Solo il 5% (50 pazienti) è risultato affetto da tumore di quelli sottoposti alle 985 richieste di batterie di oncomarcatori provenienti dalle cure primarie e alla fine gli oncomarcatori sono risultati utili ai fine della diagnosi in appena 5 pazienti (lo 0,5%). Delle 762 richieste provenienti da contesti di cure secondarie, il tumore è stato successivamente riscontrato in 244 pazienti (32%), ma anche in questo caso il contributo degli oncomarcatori alla diagnosi è stato minimale (solo in 30 pazienti, il 4% del totale).

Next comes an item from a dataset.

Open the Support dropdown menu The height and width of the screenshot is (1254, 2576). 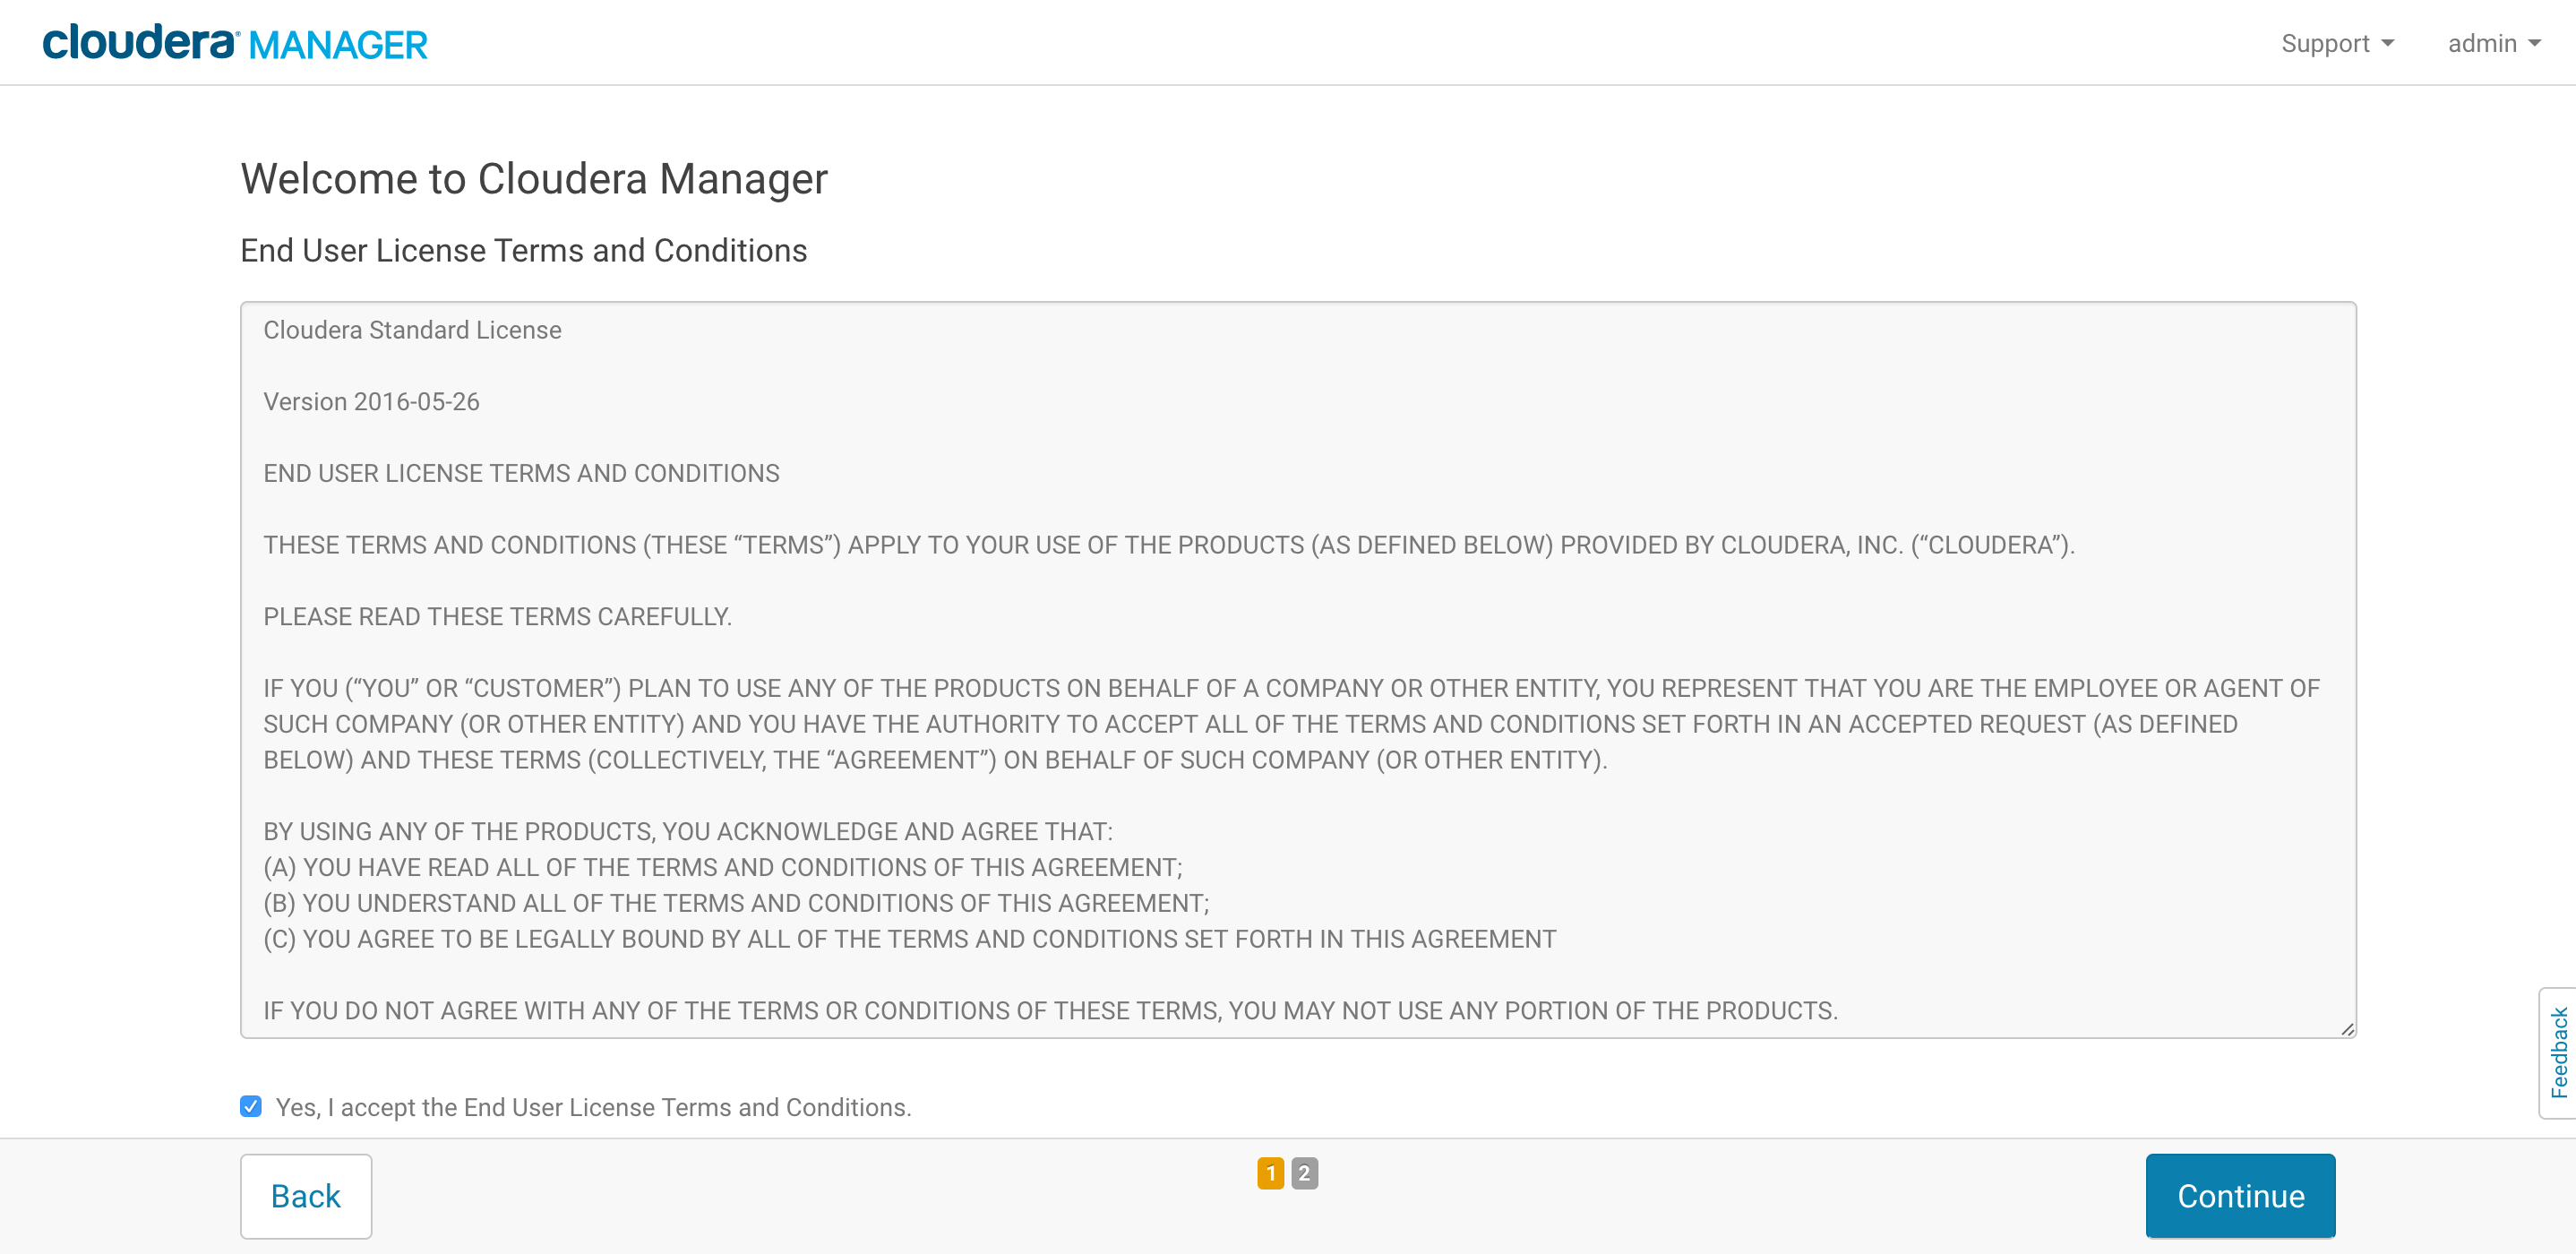pos(2337,43)
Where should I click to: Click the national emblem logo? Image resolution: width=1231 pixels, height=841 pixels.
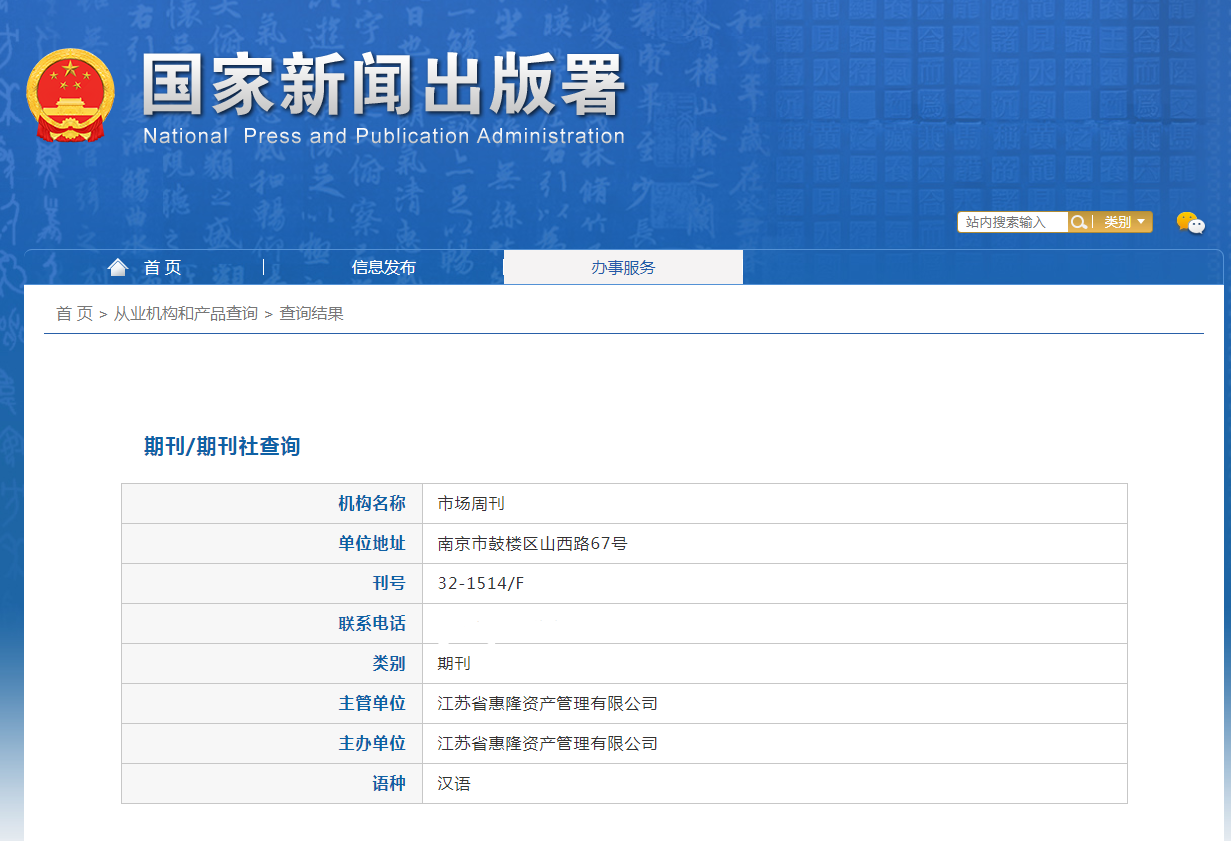[x=70, y=96]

Estrapolando questi numeri e rapportandoli ad un periodo di un anno, gli autori hanno calcolato che questi esami, come vistoquasi sempre inutili per la diagnosi, generano una spesa di oltre 95 mila sterline. “La maggior parte delle richieste di oncomarcatori – commenta Barrington – non ha portato ad una diagnosi di cancro e anche nei pazienti ai quali successivamente è stato diagnosticato un tumore, nella maggior parte dei casi sono risultati inutili a fini diagnostici. Va inoltre sottolineato che richiedere il dosaggio degli oncomarcatori genera comunque ansia nei pazienti, porta a fare una serie di altri esami inutili e aumenta la spesa sanitaria. È necessario educare i medici a questo riguardo per aiutarli a comprendere quando richiedere gli oncomarcatori può essere utile a fini diagnostici nei pazienti nei quali si sospetti un tumore.”